By | 29 October, 2013

If we have a long table with thousands of records with some duplicate contents and we want to trim it down to the bare essentials (no duplicates), here’s one (of several) way of doing it:

For this, assume we have:

– a table called “emails”, with fields: id_email, email
– the table has several records with duplicate emails in the “email” field

So we do it like this:

DELETE FROM emails 
WHERE id_email NOT IN (SELECT MIN(id_email) FROM emails GROUP BY email)

Let’s break it down:

SELECT MIN(id_email) FROM emails GROUP BY email

Gets all records from table “emails”, groups it by “email” field – this removes duplicates from the list – and the MIN(id_mail) selects the lowest value in the field “id_email” of the found duplicates.

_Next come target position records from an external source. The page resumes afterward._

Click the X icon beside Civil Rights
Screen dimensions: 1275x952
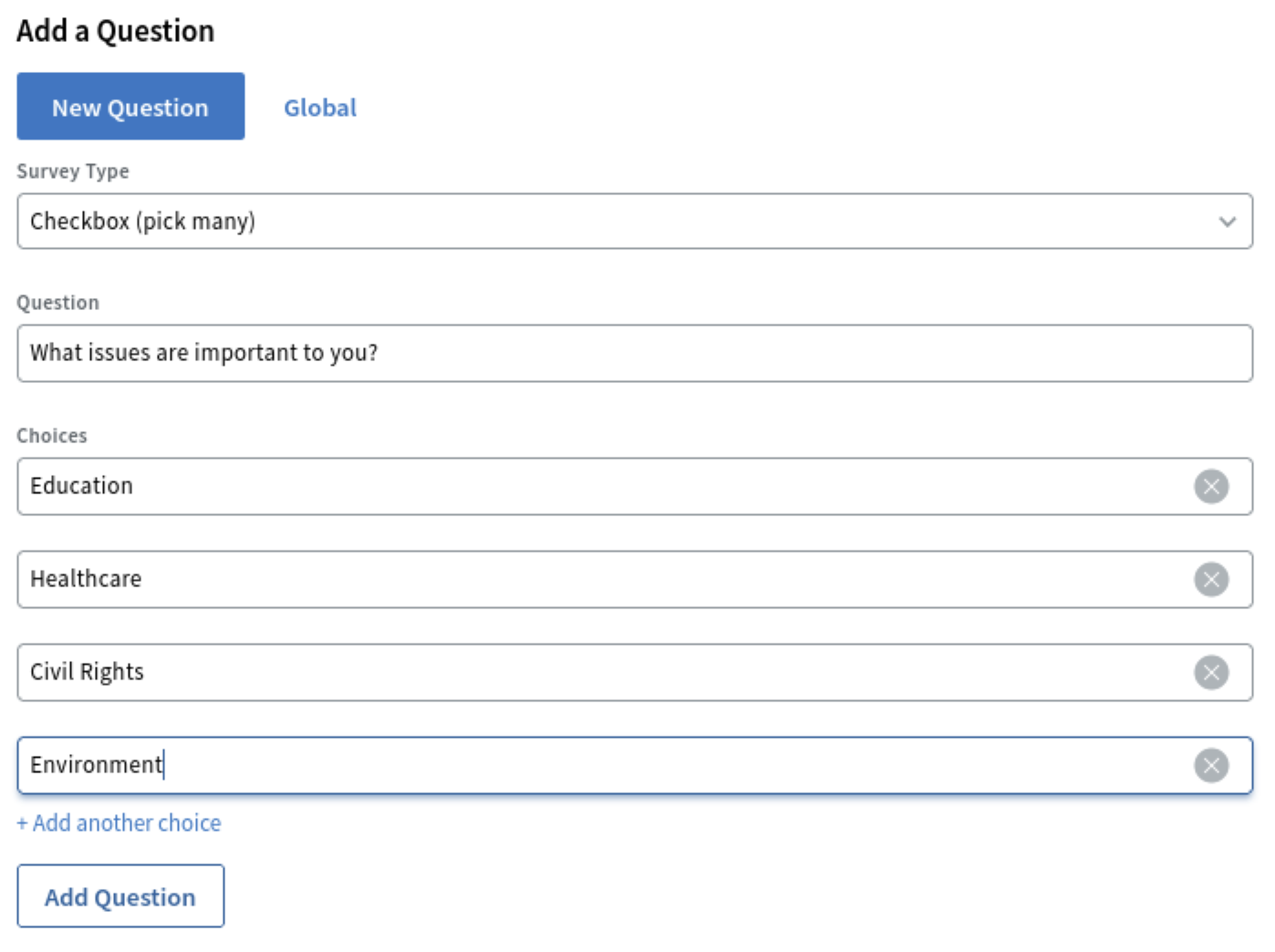[x=1211, y=672]
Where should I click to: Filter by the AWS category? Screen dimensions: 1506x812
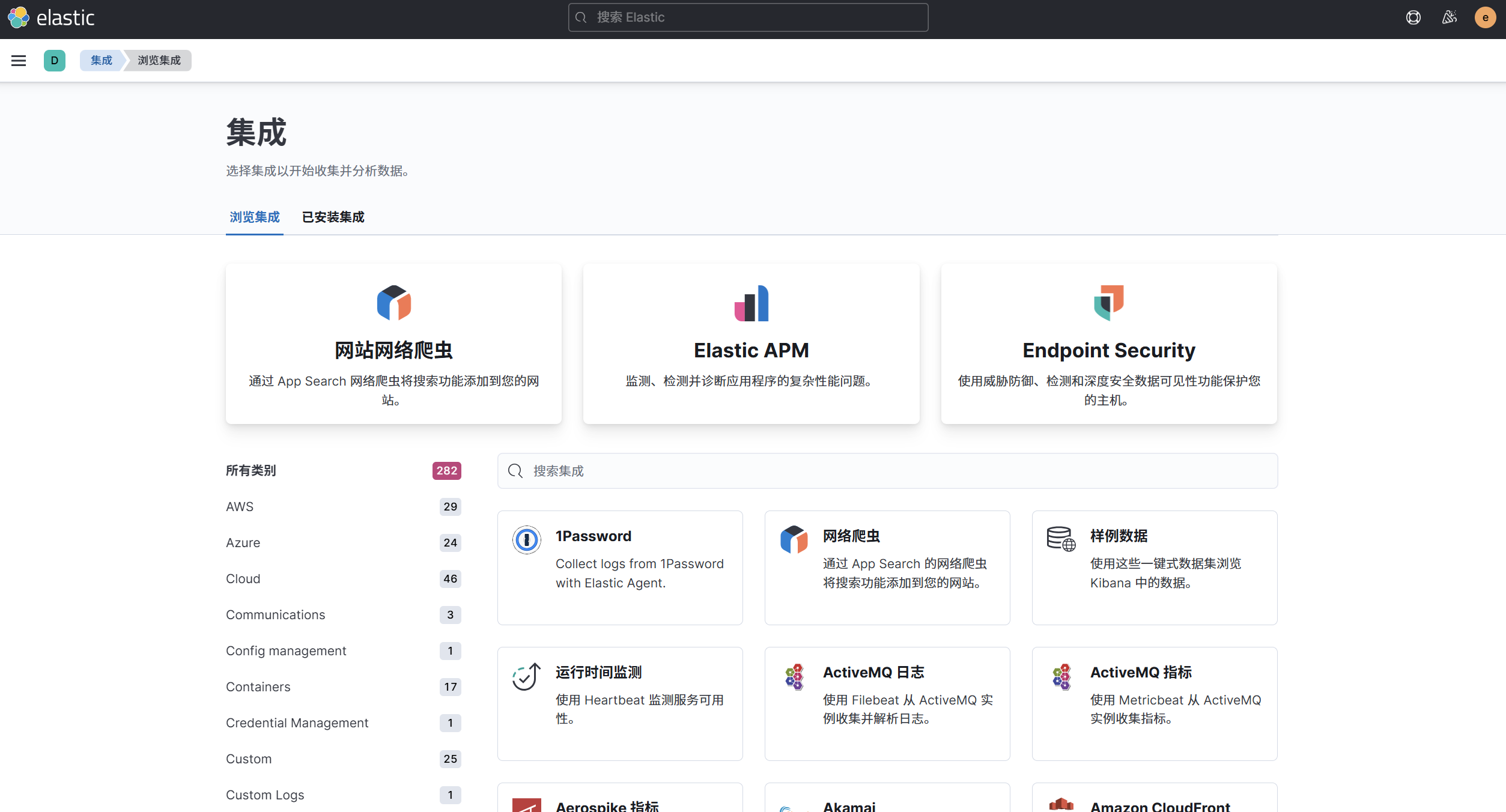coord(240,506)
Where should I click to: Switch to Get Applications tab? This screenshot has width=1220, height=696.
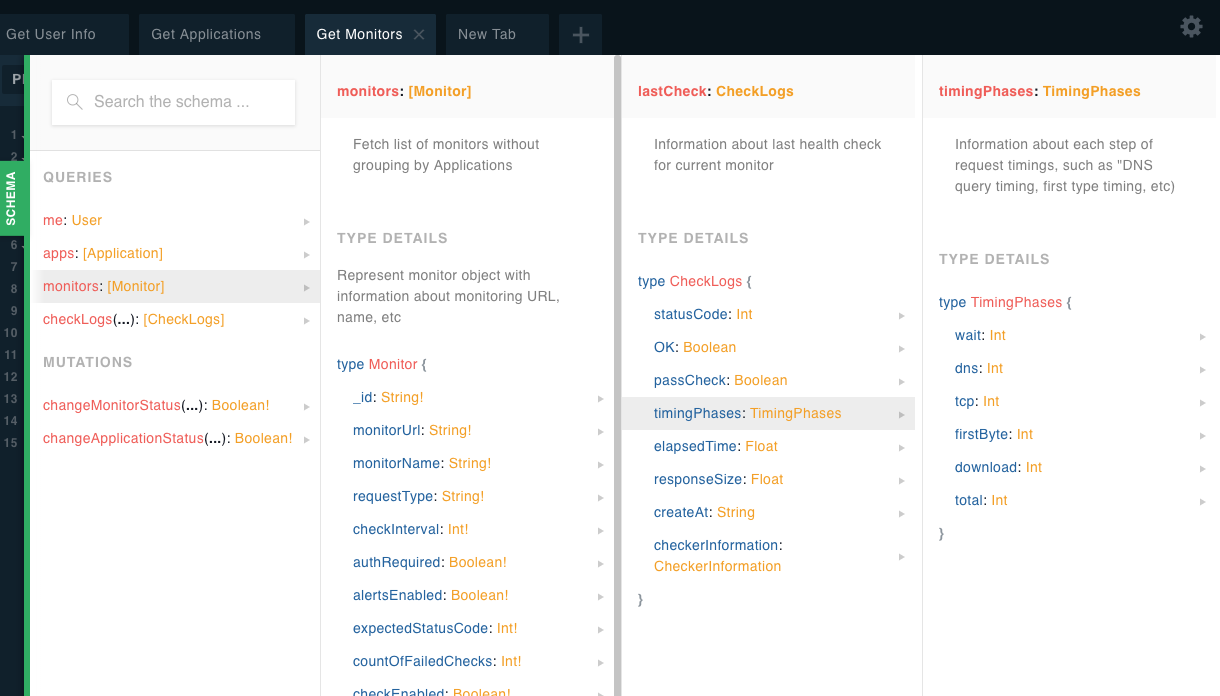(206, 35)

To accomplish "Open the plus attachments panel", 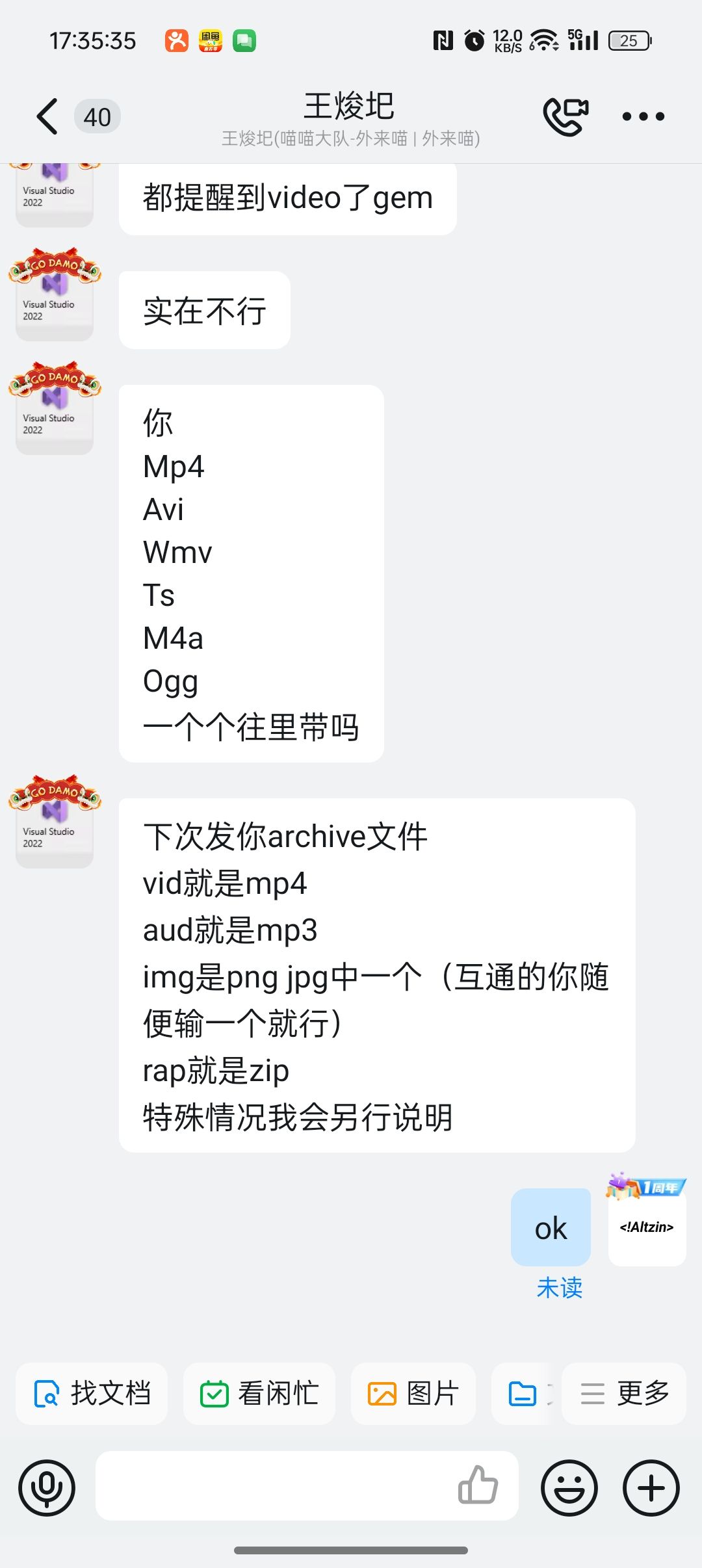I will (x=651, y=1488).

For example:

imagine you have two records like this:

id_email email
23 blah@blah.com
24 blah@blah.com

the SELECT above would group both records (they have equal “email” fields), and list the one with the lower “id_email” (the MIN(id_email) does that), which is 23, so we would get a list with record 23, got it?

The rest:

DELETE FROM emails WHERE id_email NOT IN ... 

Deletes all records whose “id_email” are NOT in the list we explained above.

So, to take the above example, the record with id_email=24 wouldn’t be on the list of the SELECT, right? Remember it discarded the id_email=24 for the id_email=23 because of the MIN()? Well, so the record with id_email=24 would be deleted, as would all others whose id_email wasnt on the list.

There are obviously other ways of achieving the same result.